◆ EXTRAIT SOURCE:
● ● ● ● ● ● ●
Ces dernières années, les vins d'Alsace enregistrent des résultats commerciaux en demi-teinte. Ils perdent notamment du terrain à l'international — Photo : © ZVARDON

Les résultats de la dernière étude réalisée par l'Agence régionale du tourisme Grand Est (ART GE) font froid dans le dos. Le chiffre d’affaires des 1 965 professionnels du tourisme du Grand Est interrogés entre le 20 mars et le 6 avril 2020 pourrait s'effondrer en cas de reprise au début de l'été. Pire encore, un répondant sur trois redoute un risque de défaillance.

Face à la situation catastrophique du tourisme, un secteur qui pèse 6 % du PIB et emploie 92 000 personnes dans le Grand Est, les pouvoirs publics tentent de réagir. Emmanuel Macron a ainsi promis des aides spécifiques pour les entreprises du secteur. Dans le Grand Est, l'ART GE en coopération avec la direction régionale du tourisme prépare elle-aussi un plan d'aide pour soutenir les professionnels du tourisme de la région.

Selon Marie-Reine Fischer, conseillère régionale et présidente de cette agence, « ce plan de rebond en cours de développement va s'orienter d'abord sur le tourisme de proximité, puis régional et enfin national. Nous ne pouvons pas donner plus de détails pour l'instant. » L'ART GE a également créé une cellule de veille, Strong Together!, un groupe de travail qui regroupe les représentants de tous les acteurs du secteur et qui surveille l'évolution de la situation grâce à des réunions régulières.
● ● ● ● ● ● ●
◆ DONNÉES FOURNIES:

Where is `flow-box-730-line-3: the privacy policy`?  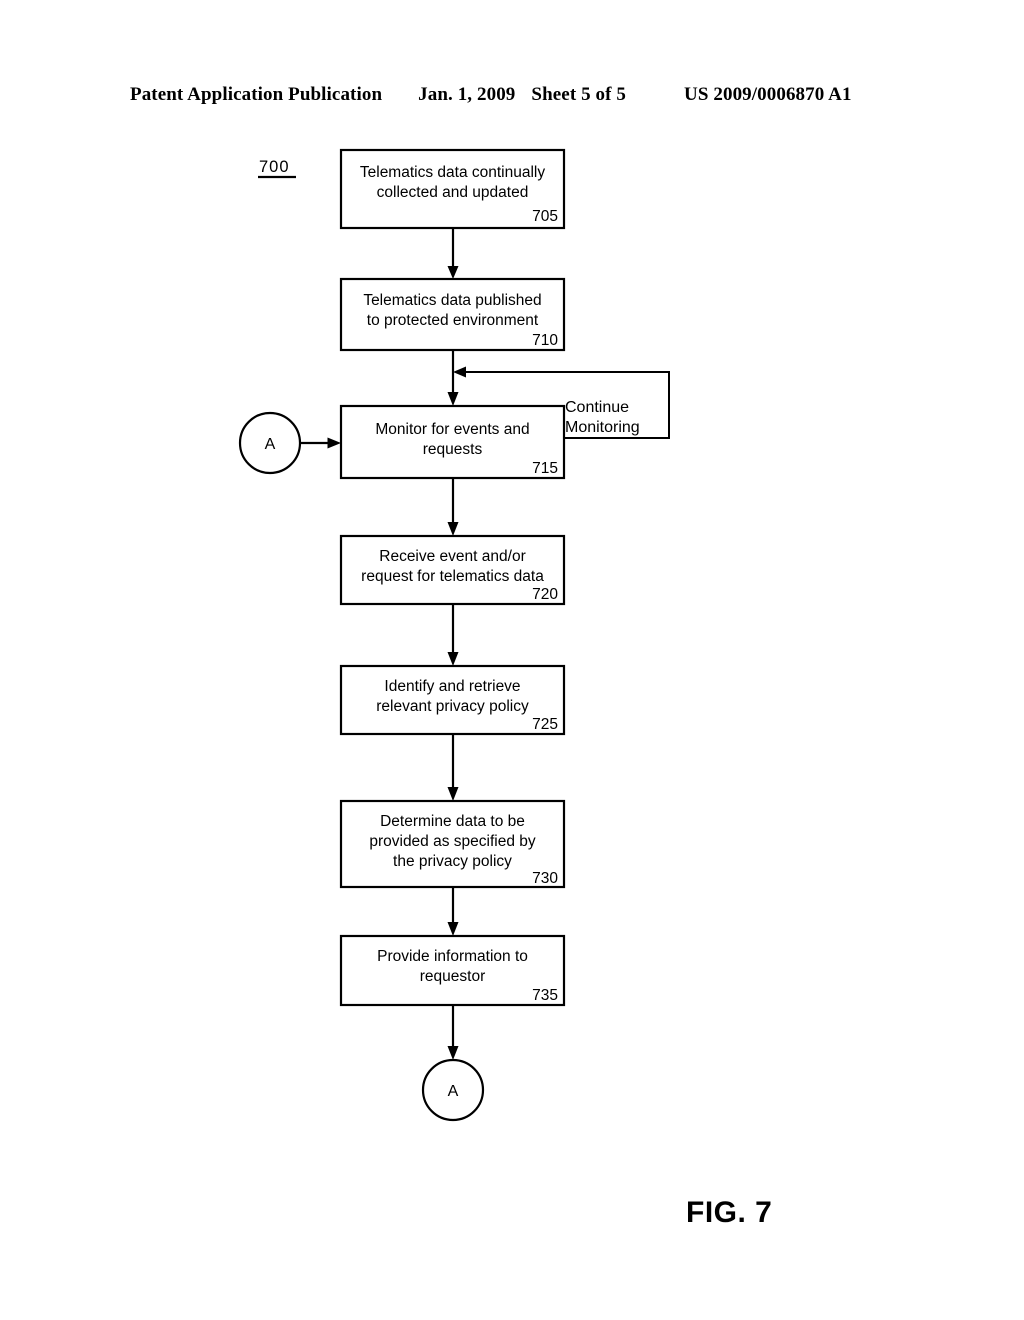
● ● ● ● ● ● ●
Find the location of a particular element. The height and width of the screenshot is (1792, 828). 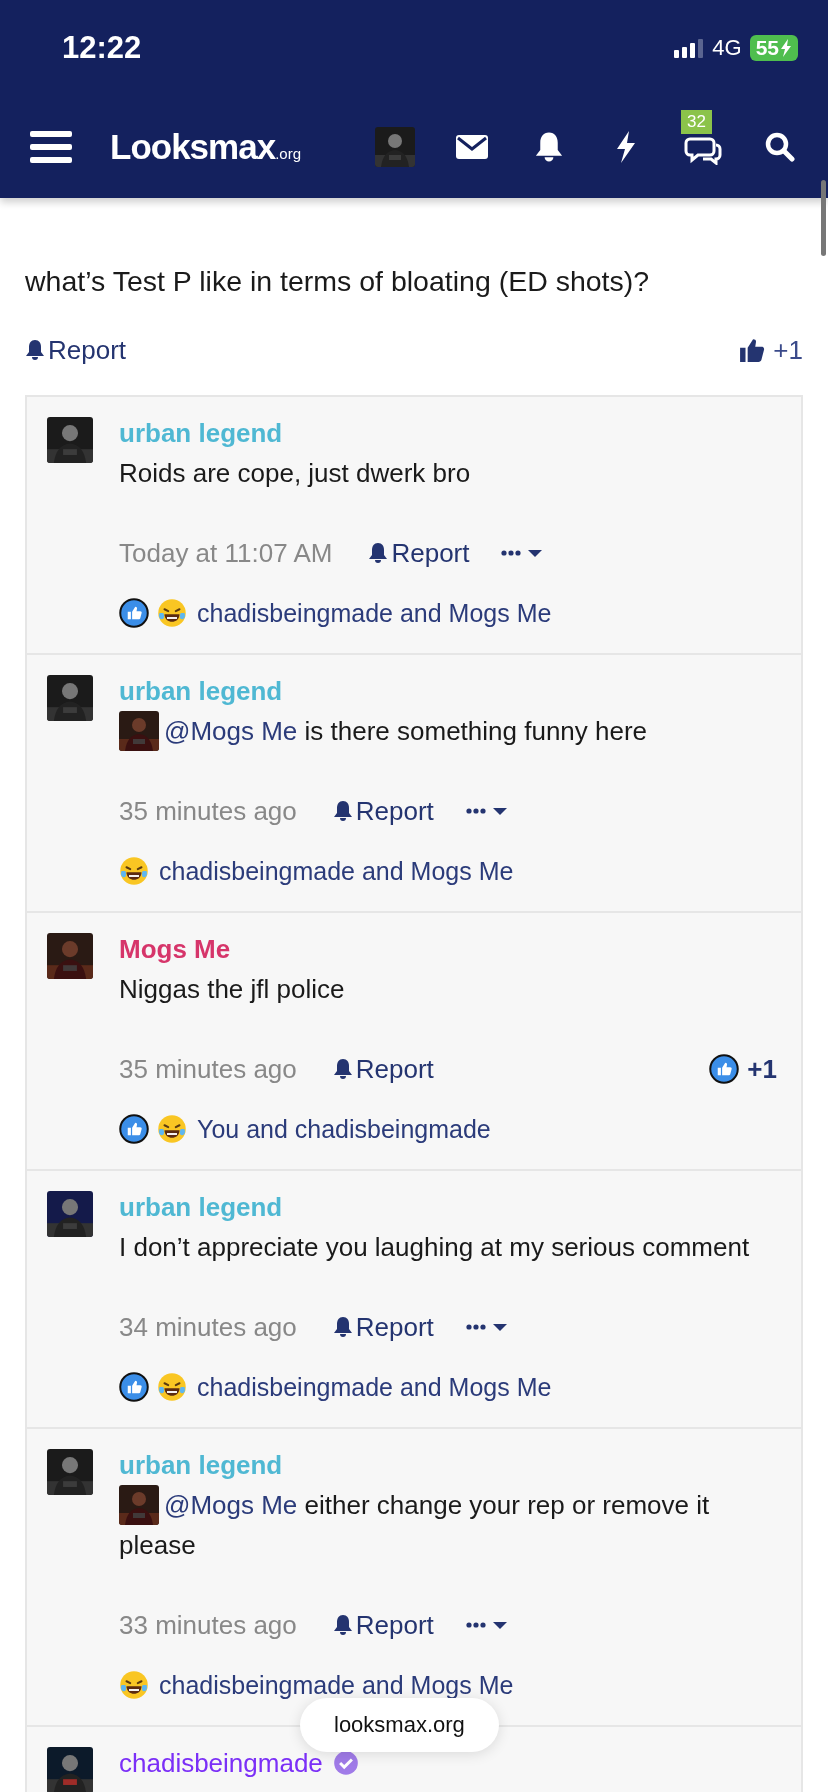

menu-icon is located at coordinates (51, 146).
● ● ● ● ● ● ●
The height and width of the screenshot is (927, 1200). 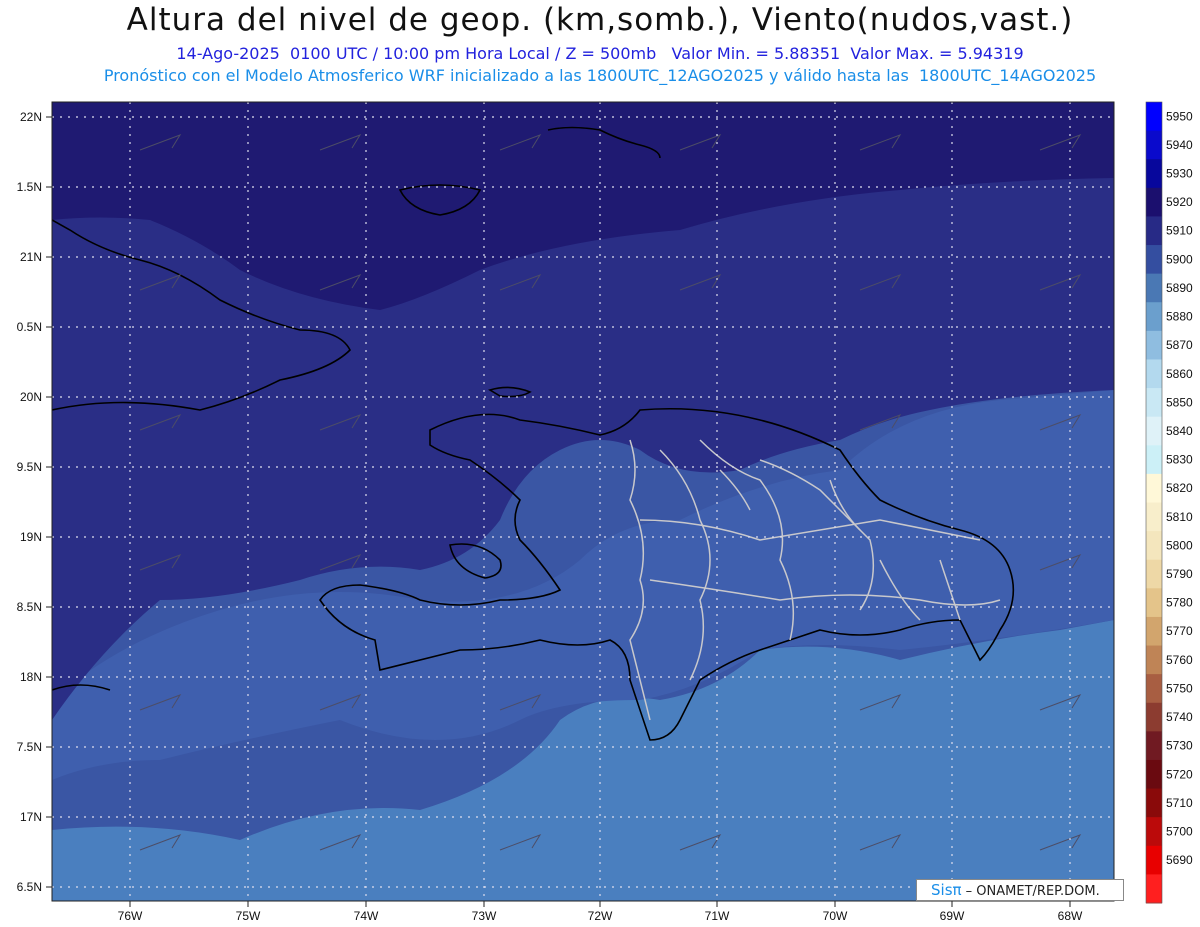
● ● ● ● ● ● ●
◆ MISE EN PRATIQUE:
A) D'après l'extrait sur le tourisme, combien de personnes le secteur du tourisme emploie-t-il dans le Grand Est ?
B) Recopiez, s'il vous plaît, le passage de l'extrait sur le tourisme qui commence par « Ces dernières années, les » et se poursuit jusqu'à « risque de défaillance. ».

◆ CORRIGÉ PAR EXERCICE:
A) 92 000 personnes.

B)
Ces dernières années, les vins d'Alsace enregistrent des résultats commerciaux en demi-teinte. Ils perdent notamment du terrain à l'international — Photo : © ZVARDON

Les résultats de la dernière étude réalisée par l'Agence régionale du tourisme Grand Est (ART GE) font froid dans le dos. Le chiffre d’affaires des 1 965 professionnels du tourisme du Grand Est interrogés entre le 20 mars et le 6 avril 2020 pourrait s'effondrer en cas de reprise au début de l'été. Pire encore, un répondant sur trois redoute un risque de défaillance.